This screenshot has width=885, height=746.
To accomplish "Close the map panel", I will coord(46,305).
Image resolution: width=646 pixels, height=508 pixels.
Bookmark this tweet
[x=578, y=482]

* [TRY IT]
Check every line of the entries above, and copy those that carry the string "height".

* [TASK RESULT]
This screenshot has width=885, height=746.
Image resolution: width=646 pixels, height=508 pixels.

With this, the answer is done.